Stored records:
════════════════
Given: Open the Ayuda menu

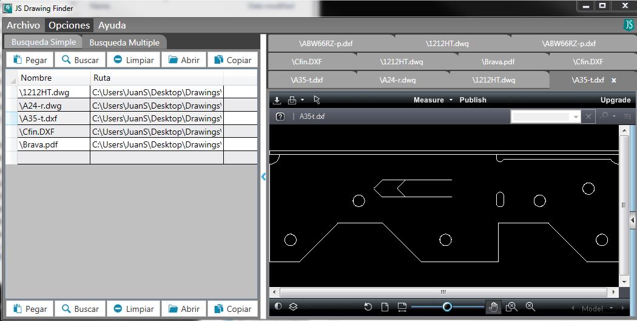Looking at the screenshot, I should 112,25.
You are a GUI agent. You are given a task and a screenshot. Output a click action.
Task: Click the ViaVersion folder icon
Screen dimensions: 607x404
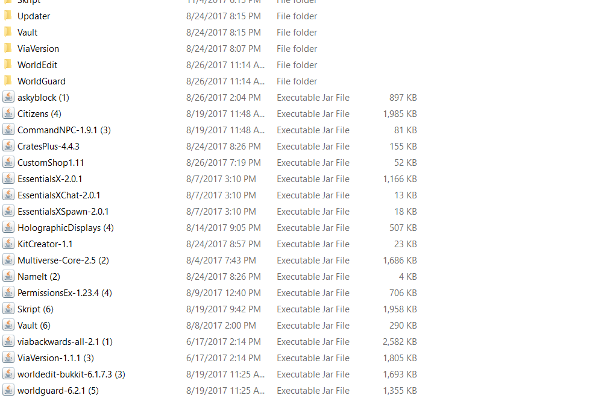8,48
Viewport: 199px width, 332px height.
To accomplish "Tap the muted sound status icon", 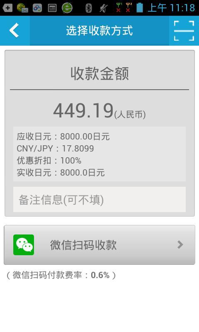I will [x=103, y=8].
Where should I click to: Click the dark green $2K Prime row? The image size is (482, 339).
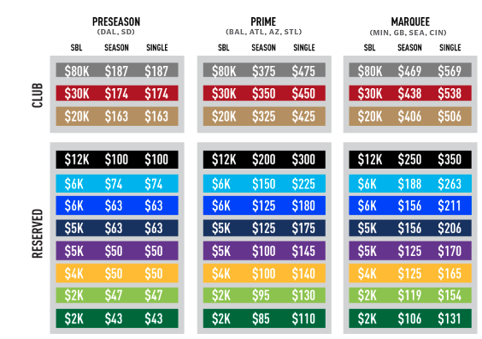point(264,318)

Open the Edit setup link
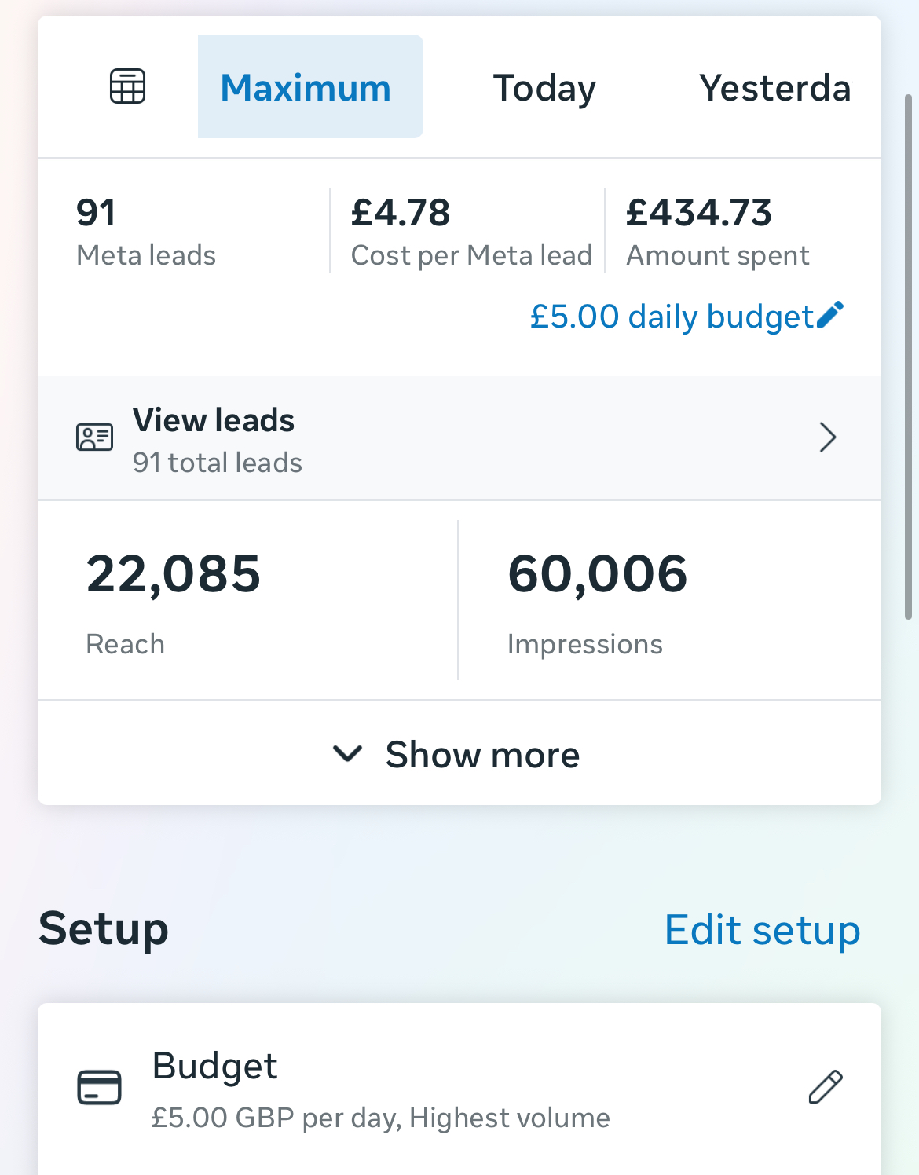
════════════════
From the line that contains "Where should I" to the last line of the data above, inclusive, transcribe every line exactly and only those lines, omitting pictures.

• **Response for this exercise**:
Where should I click to: Click the dark green $2K Prime row? The image size is (482, 339).
point(264,318)

Open the Edit setup link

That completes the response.